Music Review: Greycoats - Setting Fire To The Great Unknown

The first thought to my head as I picked up the CD is that this band must really love Joss Whedon's Firefly series. But then I realized the fan club of that show called themselves browncoats, and all was better.

Nothing against Firefly or its huge fan base, but I didn't want to hear possible allusions to the show in the music nor read about how obsessed they are about the show in the bio. Call me jaded or call me tired of hearing how God-like Whedon is.

Ugh. I need to move on.

Greycoats is an indie band from Minneapolis, Minnesota whose music surprises with its depth and consistency. Released in 2008, Setting Fire To The Great Unknown is Greycoats' first full-length album.

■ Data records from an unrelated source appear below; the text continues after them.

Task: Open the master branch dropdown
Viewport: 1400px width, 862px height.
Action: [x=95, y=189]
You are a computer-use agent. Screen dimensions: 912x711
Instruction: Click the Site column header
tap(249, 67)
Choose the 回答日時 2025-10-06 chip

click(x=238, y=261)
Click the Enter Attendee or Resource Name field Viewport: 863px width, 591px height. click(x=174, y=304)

The Minnesota quartet (Jon Reine - guitar, vocals; Titus Decker - keyboards, vocals; Mike Smith - drums; and Matt Patrick - bass) describes their music as melodramatic. The album's moodiness and overall melancholy aren't products of classic Douglas Sirk films from the 1950s, but rather a more abstract from of transcendentalism (recall Henry David Thoreau) in a cinematic context. Or if that doesn't tickle your fancy, think of a more consistently mellow Mute Math or a more ballad-filled Keane.

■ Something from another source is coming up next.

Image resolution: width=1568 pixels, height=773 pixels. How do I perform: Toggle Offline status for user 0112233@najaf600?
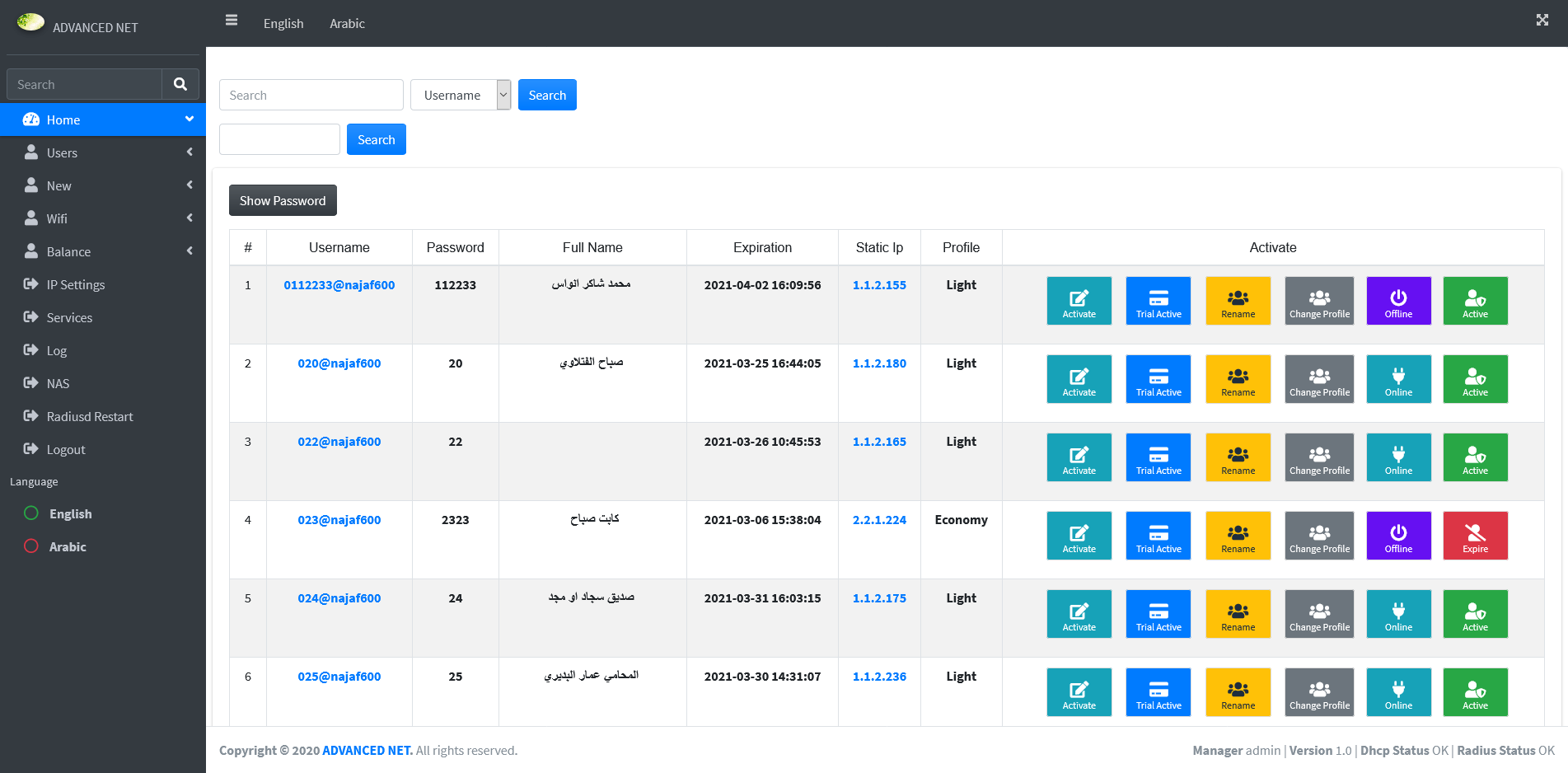1398,301
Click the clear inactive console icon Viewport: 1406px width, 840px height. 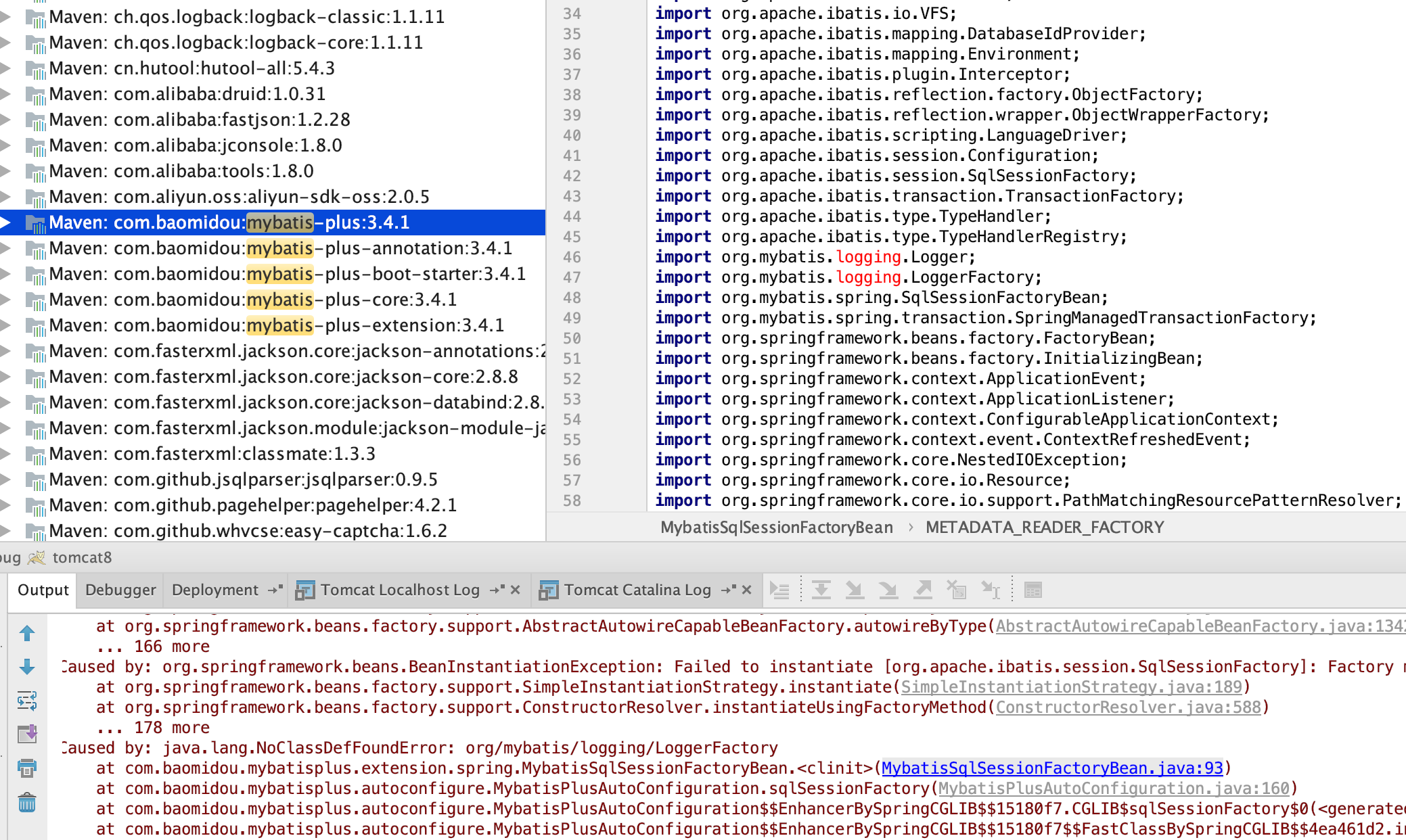[x=956, y=590]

Greycoats"Learning To Remain" opens with a wavy melody, following the realistic pattern of being sad to fine to optimistic about life and what's really left: "With the photographic memory it's getting harder to forget / With the photographic memory it's getting hard to really live." The following "Revenge" might be another path to choose to ensure self-preservation.

Reine's vocals fit the band's melodies perfectly, finding the right balance of emoting and wailing without making sounding tragic or commiserative. "Goodbye, Sweet Youth, Goodbye" and "An Echo In The Dark" fit the mold best, and "Watchman, What Is Left Of The Night?" is simply splendid.

For the most part Setting Fire To The Great Unknown is unfailing in its ability to transform subtlety into lush harmonies. "That Great And Terrible Day" is an anomalous track at the album's midpoint that annoyingly disrupts its fluidity. Other than that, Greycoats might seem to have a compelling argument for a new indie subgenre — melodrama.